菌株1中，與伯杰氏細菌進行對比，發現其屬于大腸桿菌。菌株2與肺炎克雷伯菌情況相同（見表1）。

表1 兩組菌株生化試驗情況

2.4 血清型鑒定和16S序列測定

對菌株1和菌株2進行血清型鑒定，經大腸桿菌診斷，其血清及玻璃板凝集試驗出現大腸桿菌為菌株1，血清型為020，菌株2PCR的擴增使用產物為1800 bp。

2.5 兩組藥敏試驗結論

對菌株1、2兩組進行24種藥物藥敏反應，測試結果顯示：大腸桿菌對頭炮素類藥物有藥敏反應，對苯唑啉高敏感（見表2）。

表2 兩組菌株藥敏情況（mm）

3 討論

肺炎克雷伯氏菌可引發羊等動物肺部炎癥，造成腦出血。因此，獸醫應及時進行實驗室檢測，進行確診，采取科學的防治措施，降低養殖戶的經濟損失。這種細菌檢測方法主要通過細菌培養進行，如采用16s rDNA進行診斷準確度較高，但需在實驗室進行，有一定的局限性。

大腸桿菌是一種傳染性較高的病菌。
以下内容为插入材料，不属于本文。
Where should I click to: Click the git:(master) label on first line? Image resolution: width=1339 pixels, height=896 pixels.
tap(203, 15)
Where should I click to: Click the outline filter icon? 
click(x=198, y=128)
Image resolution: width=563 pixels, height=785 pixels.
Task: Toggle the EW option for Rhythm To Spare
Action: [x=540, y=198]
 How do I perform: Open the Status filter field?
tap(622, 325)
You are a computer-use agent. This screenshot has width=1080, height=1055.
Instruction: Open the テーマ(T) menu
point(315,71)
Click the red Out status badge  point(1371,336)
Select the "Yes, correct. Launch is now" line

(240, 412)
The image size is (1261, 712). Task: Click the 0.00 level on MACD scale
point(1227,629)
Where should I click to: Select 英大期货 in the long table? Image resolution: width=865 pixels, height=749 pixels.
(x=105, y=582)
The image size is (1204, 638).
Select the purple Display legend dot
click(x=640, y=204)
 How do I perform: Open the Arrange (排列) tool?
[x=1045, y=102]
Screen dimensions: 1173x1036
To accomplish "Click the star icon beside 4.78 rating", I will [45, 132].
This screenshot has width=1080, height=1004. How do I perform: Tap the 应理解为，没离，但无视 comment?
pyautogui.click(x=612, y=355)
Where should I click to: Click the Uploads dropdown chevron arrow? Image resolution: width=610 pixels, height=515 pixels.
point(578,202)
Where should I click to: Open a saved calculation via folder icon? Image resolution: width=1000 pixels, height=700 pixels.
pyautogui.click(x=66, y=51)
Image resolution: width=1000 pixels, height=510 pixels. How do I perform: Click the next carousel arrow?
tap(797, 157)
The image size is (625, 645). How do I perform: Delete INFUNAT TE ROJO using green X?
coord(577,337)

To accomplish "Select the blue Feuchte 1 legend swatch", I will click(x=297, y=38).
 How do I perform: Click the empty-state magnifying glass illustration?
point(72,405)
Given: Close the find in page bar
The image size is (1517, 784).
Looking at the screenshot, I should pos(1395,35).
當羊舍衛生條件不達標、生長環境差、羊舍溫度控制不好、飼喂不科學導致羊胃腸功能下降時可引發病變，傳播速度快，傳播能力強，一旦發病影響較大[4]。

本研究通過藥敏試驗發現兩組細菌情況較為相似；通過血清監測發現血清型O2O對羊致病性等于0；藥敏試驗發現，兩種細菌對喹諾酮類藥物敏感性較強，可采用諾氟沙星藥物對患羊進行預防或治療。治療羊源性感染時，應根據藥敏試驗的敏感程度，選擇敏感性較強的藥物進行治療，保證治療效果。